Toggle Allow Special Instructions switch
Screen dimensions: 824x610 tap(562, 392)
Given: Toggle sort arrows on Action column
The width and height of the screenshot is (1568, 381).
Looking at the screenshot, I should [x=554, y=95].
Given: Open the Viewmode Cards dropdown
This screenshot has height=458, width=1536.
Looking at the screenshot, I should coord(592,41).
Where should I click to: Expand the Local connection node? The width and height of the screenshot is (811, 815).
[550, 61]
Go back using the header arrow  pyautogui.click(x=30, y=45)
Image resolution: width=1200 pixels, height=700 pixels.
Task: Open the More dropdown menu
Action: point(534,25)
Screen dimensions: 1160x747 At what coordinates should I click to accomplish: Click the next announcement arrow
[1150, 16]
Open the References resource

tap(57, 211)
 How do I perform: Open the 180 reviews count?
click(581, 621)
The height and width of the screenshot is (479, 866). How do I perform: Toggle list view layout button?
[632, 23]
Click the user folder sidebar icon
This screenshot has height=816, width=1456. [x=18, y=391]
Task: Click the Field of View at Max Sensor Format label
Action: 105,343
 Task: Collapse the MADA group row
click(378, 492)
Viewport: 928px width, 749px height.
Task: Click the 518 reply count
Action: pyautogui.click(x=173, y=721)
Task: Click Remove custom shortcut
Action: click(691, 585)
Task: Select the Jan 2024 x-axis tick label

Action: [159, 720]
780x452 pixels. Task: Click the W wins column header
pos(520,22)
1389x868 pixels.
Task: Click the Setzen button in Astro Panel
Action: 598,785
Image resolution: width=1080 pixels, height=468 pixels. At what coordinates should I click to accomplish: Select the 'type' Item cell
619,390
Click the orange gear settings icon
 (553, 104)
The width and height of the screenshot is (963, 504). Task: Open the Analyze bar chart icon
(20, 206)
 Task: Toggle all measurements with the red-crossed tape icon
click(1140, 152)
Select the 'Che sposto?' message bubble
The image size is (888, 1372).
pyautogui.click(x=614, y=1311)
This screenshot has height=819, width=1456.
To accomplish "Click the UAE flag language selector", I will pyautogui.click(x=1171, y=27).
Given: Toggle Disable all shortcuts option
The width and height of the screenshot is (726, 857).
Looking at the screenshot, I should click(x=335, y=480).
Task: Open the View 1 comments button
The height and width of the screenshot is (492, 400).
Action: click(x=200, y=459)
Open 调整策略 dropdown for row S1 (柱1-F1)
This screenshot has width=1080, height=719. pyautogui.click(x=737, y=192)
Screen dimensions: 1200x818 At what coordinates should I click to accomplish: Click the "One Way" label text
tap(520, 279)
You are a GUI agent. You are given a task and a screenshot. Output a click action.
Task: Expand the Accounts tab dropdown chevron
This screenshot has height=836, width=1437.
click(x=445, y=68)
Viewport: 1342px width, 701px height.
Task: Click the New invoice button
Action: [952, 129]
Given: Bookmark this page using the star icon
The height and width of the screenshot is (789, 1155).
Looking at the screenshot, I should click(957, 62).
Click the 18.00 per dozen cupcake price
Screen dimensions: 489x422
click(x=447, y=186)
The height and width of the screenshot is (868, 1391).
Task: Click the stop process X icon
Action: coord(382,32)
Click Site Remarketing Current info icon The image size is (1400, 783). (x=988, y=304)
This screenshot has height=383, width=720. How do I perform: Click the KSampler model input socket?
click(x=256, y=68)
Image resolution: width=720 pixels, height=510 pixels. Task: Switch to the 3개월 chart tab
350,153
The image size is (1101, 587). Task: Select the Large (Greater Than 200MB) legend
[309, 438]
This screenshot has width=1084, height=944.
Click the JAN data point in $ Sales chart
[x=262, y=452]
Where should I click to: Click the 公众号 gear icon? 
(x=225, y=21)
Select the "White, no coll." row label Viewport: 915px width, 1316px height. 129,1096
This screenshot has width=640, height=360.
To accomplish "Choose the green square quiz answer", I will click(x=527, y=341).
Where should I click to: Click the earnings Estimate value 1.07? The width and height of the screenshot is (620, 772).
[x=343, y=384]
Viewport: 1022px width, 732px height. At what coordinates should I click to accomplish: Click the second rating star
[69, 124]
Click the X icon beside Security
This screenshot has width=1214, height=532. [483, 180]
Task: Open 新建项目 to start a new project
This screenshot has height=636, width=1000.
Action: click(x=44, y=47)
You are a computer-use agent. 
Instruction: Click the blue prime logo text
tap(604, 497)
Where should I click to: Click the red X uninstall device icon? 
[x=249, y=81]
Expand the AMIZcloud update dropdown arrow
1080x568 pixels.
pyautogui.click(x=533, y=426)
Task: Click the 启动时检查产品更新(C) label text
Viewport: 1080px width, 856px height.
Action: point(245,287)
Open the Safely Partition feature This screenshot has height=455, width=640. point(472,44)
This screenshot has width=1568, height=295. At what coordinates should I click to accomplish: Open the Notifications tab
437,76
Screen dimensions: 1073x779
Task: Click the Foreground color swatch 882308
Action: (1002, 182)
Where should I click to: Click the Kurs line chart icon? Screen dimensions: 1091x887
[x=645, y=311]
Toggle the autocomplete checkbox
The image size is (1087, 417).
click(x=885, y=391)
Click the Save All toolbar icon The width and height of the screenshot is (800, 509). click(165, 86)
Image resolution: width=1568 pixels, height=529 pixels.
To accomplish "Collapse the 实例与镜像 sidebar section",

* * * * * * *

An exact copy of every line from the one containing "Image resolution: width=1568" through the last line of the entries is required; please add nothing.

Answer to the problem:
Image resolution: width=1568 pixels, height=529 pixels.
To accomplish "Collapse the 实例与镜像 sidebar section",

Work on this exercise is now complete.